Given entries:
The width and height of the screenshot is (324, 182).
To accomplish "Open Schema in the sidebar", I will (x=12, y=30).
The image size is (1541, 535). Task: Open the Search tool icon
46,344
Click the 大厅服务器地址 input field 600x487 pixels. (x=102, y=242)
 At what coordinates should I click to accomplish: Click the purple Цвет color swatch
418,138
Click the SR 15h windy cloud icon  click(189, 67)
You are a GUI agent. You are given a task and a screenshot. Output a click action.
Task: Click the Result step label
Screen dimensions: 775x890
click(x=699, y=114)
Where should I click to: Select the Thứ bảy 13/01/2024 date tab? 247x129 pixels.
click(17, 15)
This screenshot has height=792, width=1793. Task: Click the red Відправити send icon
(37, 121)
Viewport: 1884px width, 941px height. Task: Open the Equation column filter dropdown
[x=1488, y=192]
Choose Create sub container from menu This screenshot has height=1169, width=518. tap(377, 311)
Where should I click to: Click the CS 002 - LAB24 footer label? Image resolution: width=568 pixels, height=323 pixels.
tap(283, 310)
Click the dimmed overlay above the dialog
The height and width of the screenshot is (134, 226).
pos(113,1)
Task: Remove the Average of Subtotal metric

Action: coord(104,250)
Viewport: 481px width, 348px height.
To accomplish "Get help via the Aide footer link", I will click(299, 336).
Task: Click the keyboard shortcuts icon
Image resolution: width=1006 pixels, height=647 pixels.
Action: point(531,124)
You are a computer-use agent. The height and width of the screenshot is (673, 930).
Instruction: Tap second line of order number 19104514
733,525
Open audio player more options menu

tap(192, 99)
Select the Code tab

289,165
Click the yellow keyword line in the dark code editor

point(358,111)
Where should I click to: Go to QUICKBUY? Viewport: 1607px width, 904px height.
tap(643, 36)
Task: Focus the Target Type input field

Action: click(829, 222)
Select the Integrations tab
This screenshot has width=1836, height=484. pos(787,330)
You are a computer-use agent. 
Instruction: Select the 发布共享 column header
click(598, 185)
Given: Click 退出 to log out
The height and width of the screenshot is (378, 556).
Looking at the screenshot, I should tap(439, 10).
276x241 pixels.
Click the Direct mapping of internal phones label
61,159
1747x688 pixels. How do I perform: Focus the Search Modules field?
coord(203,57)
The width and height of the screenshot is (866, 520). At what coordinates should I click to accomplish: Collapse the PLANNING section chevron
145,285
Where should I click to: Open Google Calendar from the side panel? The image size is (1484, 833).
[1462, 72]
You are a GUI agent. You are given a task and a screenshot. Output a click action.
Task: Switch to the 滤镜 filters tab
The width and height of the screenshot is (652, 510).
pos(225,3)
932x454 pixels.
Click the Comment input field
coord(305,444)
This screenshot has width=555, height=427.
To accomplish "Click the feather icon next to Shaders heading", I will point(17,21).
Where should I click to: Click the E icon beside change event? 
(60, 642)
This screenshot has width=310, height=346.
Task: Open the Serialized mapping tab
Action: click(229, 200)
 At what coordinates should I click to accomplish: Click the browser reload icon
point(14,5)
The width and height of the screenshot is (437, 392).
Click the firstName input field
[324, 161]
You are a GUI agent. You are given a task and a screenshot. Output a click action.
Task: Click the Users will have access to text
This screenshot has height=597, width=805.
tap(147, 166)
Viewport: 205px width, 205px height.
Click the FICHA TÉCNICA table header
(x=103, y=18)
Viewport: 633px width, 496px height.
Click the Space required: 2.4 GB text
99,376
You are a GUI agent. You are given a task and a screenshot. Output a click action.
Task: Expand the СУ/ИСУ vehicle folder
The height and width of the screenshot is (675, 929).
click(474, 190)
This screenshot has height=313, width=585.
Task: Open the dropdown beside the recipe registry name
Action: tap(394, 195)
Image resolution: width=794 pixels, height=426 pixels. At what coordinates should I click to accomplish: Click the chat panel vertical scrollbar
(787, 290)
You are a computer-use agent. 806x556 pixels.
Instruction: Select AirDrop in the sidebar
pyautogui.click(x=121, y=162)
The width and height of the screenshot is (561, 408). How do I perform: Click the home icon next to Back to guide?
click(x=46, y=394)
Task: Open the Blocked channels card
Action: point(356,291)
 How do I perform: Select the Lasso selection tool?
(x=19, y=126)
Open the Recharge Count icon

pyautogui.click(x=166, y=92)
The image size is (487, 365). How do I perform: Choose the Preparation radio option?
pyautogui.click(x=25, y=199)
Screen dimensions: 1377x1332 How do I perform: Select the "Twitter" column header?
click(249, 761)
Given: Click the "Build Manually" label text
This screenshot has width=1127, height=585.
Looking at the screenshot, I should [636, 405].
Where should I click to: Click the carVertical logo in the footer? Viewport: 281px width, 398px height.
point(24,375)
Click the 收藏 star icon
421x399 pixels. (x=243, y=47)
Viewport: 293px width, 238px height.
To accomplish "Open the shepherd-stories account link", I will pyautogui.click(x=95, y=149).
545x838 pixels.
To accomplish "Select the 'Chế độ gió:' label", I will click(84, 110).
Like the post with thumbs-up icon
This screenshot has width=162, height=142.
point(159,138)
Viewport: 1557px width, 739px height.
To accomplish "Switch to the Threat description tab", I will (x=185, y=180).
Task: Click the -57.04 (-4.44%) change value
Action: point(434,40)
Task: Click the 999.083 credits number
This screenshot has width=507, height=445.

Activity: Where a line of the data above includes the string "link", pull it out.

Task answer:
To accomplish "Get help via the Aide footer link", I will click(299, 336).
To accomplish "Open the shepherd-stories account link", I will pyautogui.click(x=95, y=149).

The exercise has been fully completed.